0 avis
The Algal Polysaccharide Ulvan Induces Resistance in Wheat Against Zymoseptoria tritici Without Major Alteration of Leaf Metabolome
Archive ouverte : Article de revue
Edité par HAL CCSD ; Frontiers
This study aimed to examine the ability of ulvan, a water-soluble polysaccharide from the green seaweed Ulva fasciata, to provide protection and induce resistance in wheat against the hemibiotrophic fungus Zymoseptoria tritici. Matrix-assisted laser desorption/ionization-time-of-flight-mass spectrometry (MALDI-TOF-MS) analysis indicated that ulvan is mainly composed of unsaturated monosaccharides (rhamnose, rhamnose-3-sulfate, and xylose) and numerous uronic acid residues. In the greenhouse, foliar application of ulvan at 10 mg.ml–1 2 days before fungal inoculation reduced disease severity and pycnidium density by 45 and 50%, respectively. Ulvan did not exhibit any direct antifungal activity toward Z. tritici, neither in vitro nor in planta. However, ulvan treatment significantly reduced substomatal colonization and pycnidium formation within the mesophyll of treated leaves. Molecular assays revealed that ulvan spraying elicits, but does not prime, the expression of genes involved in several wheat defense pathways, including pathogenesis-related proteins (β-1,3-endoglucanase and chitinase), reactive oxygen species metabolism (oxalate oxidase), and the octadecanoid pathway (lipoxygenase and allene oxide synthase), while no upregulation was recorded for gene markers of the phenylpropanoid pathway (phenylalanine ammonia-lyase and chalcone synthase).
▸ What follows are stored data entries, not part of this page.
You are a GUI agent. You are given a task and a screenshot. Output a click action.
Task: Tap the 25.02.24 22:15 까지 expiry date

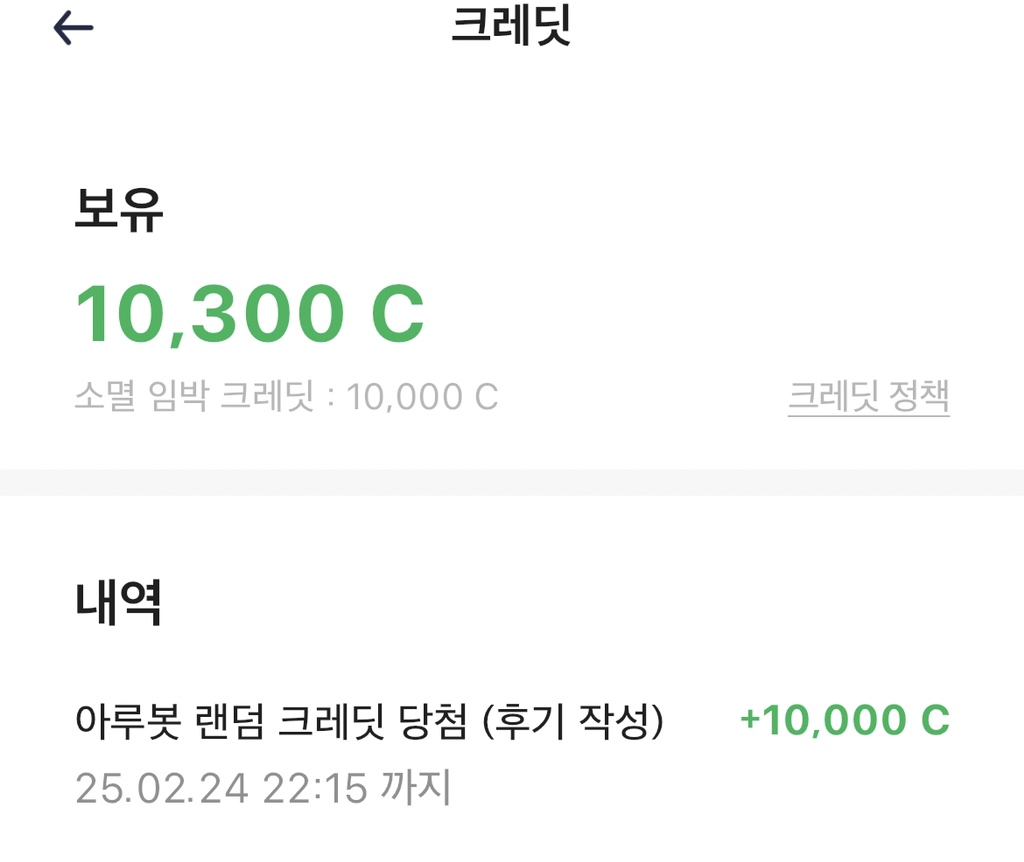[x=264, y=788]
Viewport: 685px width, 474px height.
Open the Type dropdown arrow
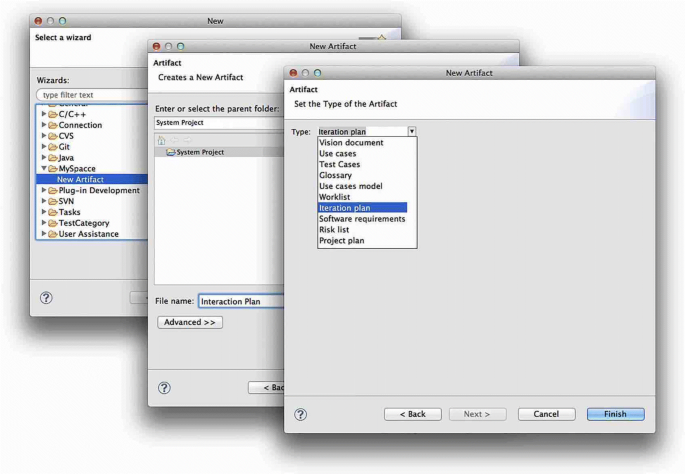point(411,131)
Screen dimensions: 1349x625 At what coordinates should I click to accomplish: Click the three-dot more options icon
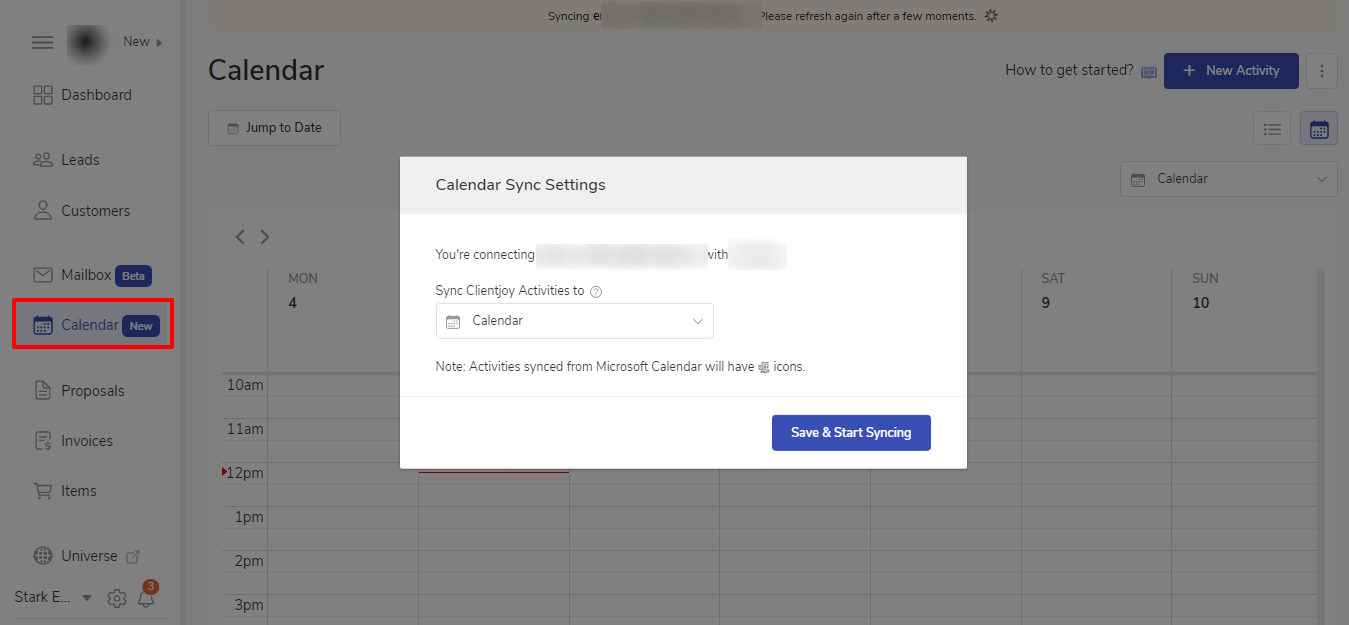[1322, 71]
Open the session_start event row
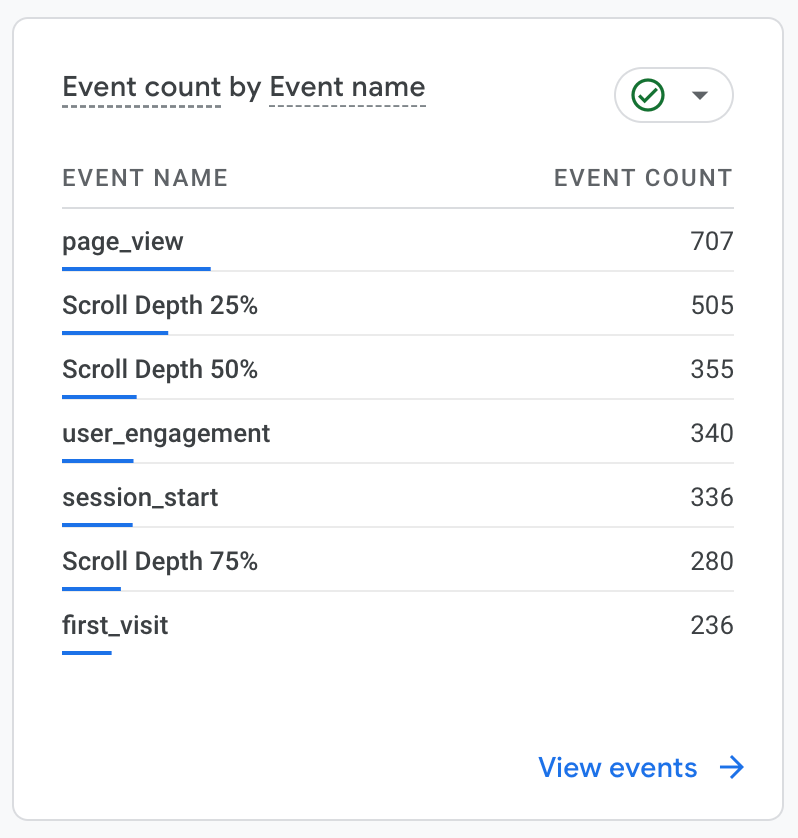This screenshot has width=798, height=838. 140,498
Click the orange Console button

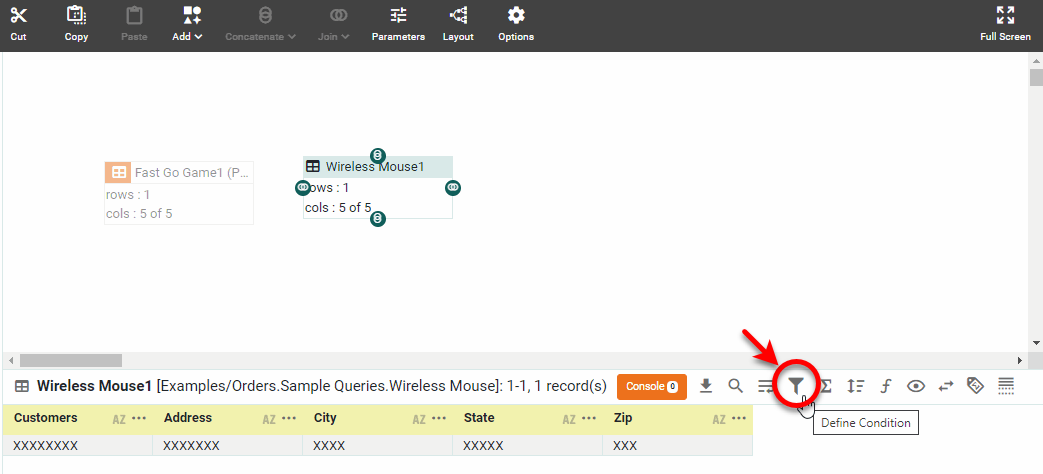click(x=651, y=386)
Interestingly, the quantification of 83 metabolites from major chemical families using ultra-high-performance liquid chromatography-mass spectrometry (UHPLC-MS) in both non-infectious and infectious conditions showed no substantial changes in wheat metabolome upon ulvan treatment, suggesting a low metabolic cost associated with ulvan-induced resistance. Our findings provide evidence that ulvan confers protection and triggers defense mechanisms in wheat against Z. tritici without major modification of the plant physiology.